Fixing QEMU bugs
Fixing bugs in QEMU is straightforward and follows a pretty standard Github reporting model. The process should go as follows:
- 1 Is the bug reported yet?
- 2 Fork from the QEMU Repository
- 3 Fix the bug
- 4 Tell us what you did
- 5 Submit a pull request
- 6 The community decides on whether to accept your pull request
- 7 Celebrate!
Is the bug reported yet?
Fork from the QEMU Repository
Fork the QEMU repository through the Github website
Fix the bug
Edit the code as necessary to fix the bug. Make sure to follow the coding conventions for QEMU
Tell us what you did
When you commit, make sure to write a quick description of the work you did. As part of that, make sure you follow the next two guidelines:
Tell us the issue it closes
Github issues supports issues being closed automatically as part of a commit. To support that just add the phrase Closes #n where n is the number of the Github issue you're fixing. For example, if you're fixing issue number 3, add Closes #3 to your commit message.
Sign your work
To help us keep track of who is contributing patches to QEMU, we use a "sign-off" procedure on code changes. The sign-off is a simple line at the end of the explanation for the patch, which certifies that you wrote it or otherwise have the right to pass it on as an open-source patch. The rules are pretty simple: if you can certify the below:
By making a contribution to this project, I certify that: (a) The contribution was created in whole or in part by me and I have the right to submit it under the open source license indicated in the file; or (b) The contribution is based upon previous work that, to the best of my knowledge, is covered under an appropriate open source license and I have the right under that license to submit that work with modifications, whether created in whole or in part by me, under the same open source license (unless I am permitted to submit under a different license), as indicated in the file; or (c) The contribution was provided directly to me by some other person who certified (a), (b) or (c) and I have not modified it. (d) I understand and agree that this project and the contribution are public and that a record of the contribution (including all personal information I submit with it, including my sign-off) is maintained indefinitely and may be redistributed consistent with this project or the open source license(s) involved.

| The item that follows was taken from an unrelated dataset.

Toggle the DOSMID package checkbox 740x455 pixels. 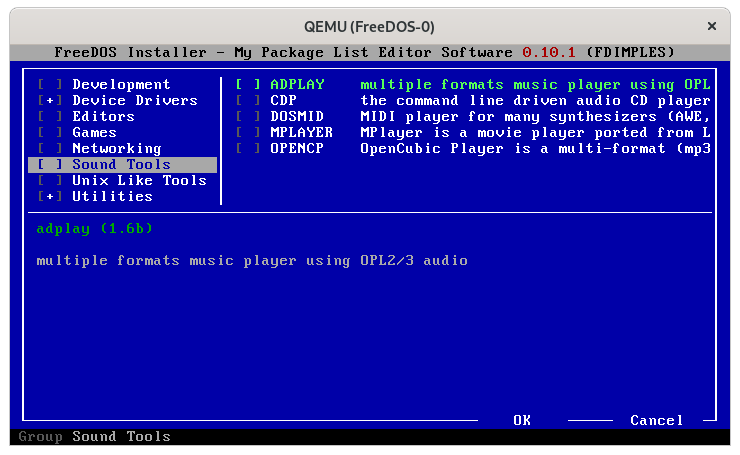(x=248, y=117)

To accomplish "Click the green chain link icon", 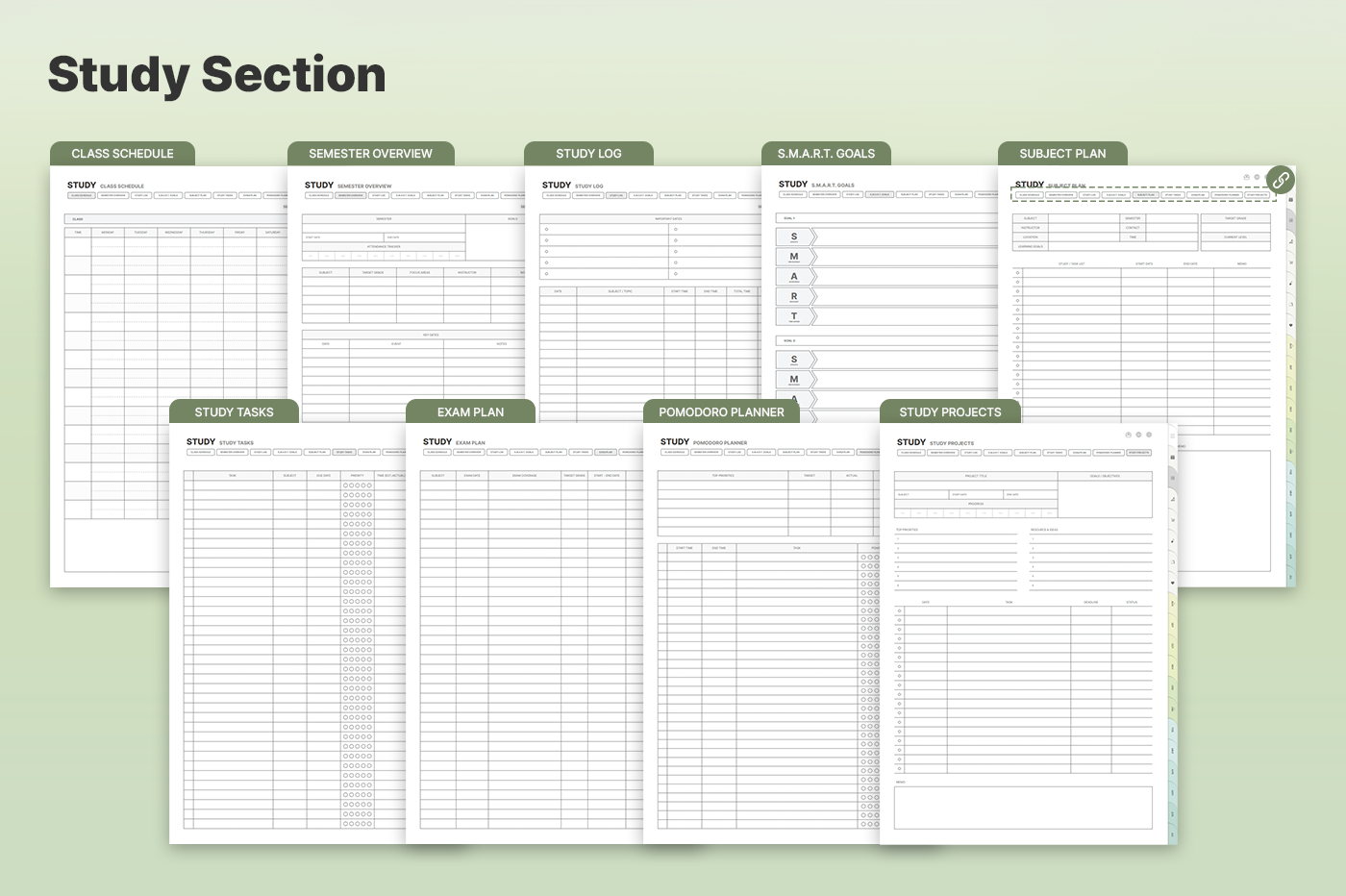I will coord(1281,180).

Then you just add a line to your commit message saying:
Signed-off-by: Random J Developer <firstname.lastname@example.org>
using your real name.
If, for personal safety reasons, you cannot use your real name, please contact prpl Community Manager Eric Schultz before submitting your pull request; an alternate procedure will be used.
Submit a pull request
Send a pull request to the QEMU Github page. Make sure to provide a detailed description of your work; we love what you've done and the committers want to understand it.
Answer any questions on the pull request and make changes as necessary
It's very common for other PEG participants to have questions or concerns about your changes. This is totally normal; very few changes to a project are perfect the first time. Answer the questions as best you can and it's okay to ask other folks questions too.
If you're asked to make changes, follow the same process as before. Make sure to follow the "sign-off" procedure for additional commits add to your pull-request.
The community decides on whether to accept your pull request
For your patch to be merged, there will need to be at least three +1 votes and no -1 votes (or any -1 votes have been rescinded). The pull request needs to have been open for at least 72 hours. If all those conditions are true, a committer will merge the pull request. If it hasn't been merged, ask a committer to merge it on your behalf.
An exception to this process occurs for feature branches where the pull request is coming from a committer. In that case, the committer may merge the pull request immediately. The merge may be reverted later after a review as part of the Merge-then-review system
You're now an official code contributor to the QEMU PEG. We're excited to have you involved!